Страница 23 из 67
Пирогову некогда было рассиживаться на ревельских морских купаниях, его тянуло на Домскую гору, на дерптский зеленый Домберг, где стояла его хирургическая клиника.
«Анналы» не только описания, наблюдения, выводы. В книге раскрываются тайны оперативной техники, в ней не только ум, но и руки Пирогова-хирурга — смельчака, новатора. Читатель следит за этими умными руками во время трепанации черепа, или извлечения камней из мочевого пузыря, или при удалении большой опухоли на верхней челюсти, или в момент оригинальной ампутации бедра, так называемой «конусо-круговой ампутации по Пирогову».

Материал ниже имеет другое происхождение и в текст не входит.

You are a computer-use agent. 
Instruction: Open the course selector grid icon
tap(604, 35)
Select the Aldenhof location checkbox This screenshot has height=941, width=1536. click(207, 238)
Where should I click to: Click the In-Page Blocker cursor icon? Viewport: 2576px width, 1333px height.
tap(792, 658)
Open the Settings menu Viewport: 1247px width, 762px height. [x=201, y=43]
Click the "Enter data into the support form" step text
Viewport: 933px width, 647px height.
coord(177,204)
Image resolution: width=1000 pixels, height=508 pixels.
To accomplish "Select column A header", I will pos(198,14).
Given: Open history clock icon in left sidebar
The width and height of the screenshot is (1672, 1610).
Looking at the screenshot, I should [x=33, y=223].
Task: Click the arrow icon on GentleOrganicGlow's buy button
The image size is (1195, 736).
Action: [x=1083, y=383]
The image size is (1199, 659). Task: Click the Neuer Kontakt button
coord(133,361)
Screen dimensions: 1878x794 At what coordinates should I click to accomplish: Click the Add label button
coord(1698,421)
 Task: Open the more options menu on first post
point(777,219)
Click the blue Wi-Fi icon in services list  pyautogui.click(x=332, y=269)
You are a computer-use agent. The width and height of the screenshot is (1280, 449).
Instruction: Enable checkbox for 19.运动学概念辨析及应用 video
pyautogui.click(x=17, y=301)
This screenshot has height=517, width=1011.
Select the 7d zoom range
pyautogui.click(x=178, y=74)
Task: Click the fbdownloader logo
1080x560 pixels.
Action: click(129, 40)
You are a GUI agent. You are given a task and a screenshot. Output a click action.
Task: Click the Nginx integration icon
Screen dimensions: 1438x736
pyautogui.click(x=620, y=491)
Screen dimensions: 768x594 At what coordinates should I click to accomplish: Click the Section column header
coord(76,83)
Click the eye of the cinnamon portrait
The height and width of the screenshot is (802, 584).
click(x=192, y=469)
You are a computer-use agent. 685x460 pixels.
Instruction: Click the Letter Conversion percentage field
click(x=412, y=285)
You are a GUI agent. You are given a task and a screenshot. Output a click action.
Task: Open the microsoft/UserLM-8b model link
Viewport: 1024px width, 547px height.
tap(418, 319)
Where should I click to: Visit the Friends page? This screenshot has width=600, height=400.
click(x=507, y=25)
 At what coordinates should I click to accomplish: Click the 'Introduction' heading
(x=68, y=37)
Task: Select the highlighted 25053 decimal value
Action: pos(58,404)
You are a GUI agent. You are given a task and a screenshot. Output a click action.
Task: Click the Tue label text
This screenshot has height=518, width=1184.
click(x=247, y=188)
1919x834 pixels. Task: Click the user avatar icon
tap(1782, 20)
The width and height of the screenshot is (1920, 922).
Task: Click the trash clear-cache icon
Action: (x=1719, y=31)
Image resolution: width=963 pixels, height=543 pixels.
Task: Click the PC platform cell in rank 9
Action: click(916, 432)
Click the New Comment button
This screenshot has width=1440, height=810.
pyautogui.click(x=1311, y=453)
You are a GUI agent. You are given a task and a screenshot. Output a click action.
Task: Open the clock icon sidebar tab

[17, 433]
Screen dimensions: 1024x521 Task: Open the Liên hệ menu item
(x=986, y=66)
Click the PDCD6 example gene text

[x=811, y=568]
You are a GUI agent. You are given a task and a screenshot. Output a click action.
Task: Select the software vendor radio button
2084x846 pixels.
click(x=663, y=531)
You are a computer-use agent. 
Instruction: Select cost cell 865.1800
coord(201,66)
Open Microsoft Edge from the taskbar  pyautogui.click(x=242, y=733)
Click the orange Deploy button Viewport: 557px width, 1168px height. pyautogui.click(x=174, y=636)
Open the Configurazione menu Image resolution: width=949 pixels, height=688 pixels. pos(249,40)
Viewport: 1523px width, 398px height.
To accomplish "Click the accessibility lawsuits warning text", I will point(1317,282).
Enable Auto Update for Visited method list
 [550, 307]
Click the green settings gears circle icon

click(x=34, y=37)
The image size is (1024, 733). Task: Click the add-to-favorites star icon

«Анналы» — научный документ. И не только по глубине рассуждений или тонкости анализа. Золотой россыпью по страницам — пироговские прозрения. Бесстрашные шаги из устаревшего в новое. Убежденный отказ от шаблона мысли, шаблона взгляда, шаблона действия, от «непостижимого стремления человеческого ума заключить природу в ограниченные рамки искусственной, надуманной классификации».
Здесь ум и руки, догадка и поиск всегда рядом. Всякое предположение проверяется опытом. Экспериментальный метод в хирургии расцветает и господствует. По свидетельству одного из учеников, впоследствии ассистента Пирогова, в Дерпте уже недоставало собак, кошек и кроликов; приходилось за животными ездить по деревням.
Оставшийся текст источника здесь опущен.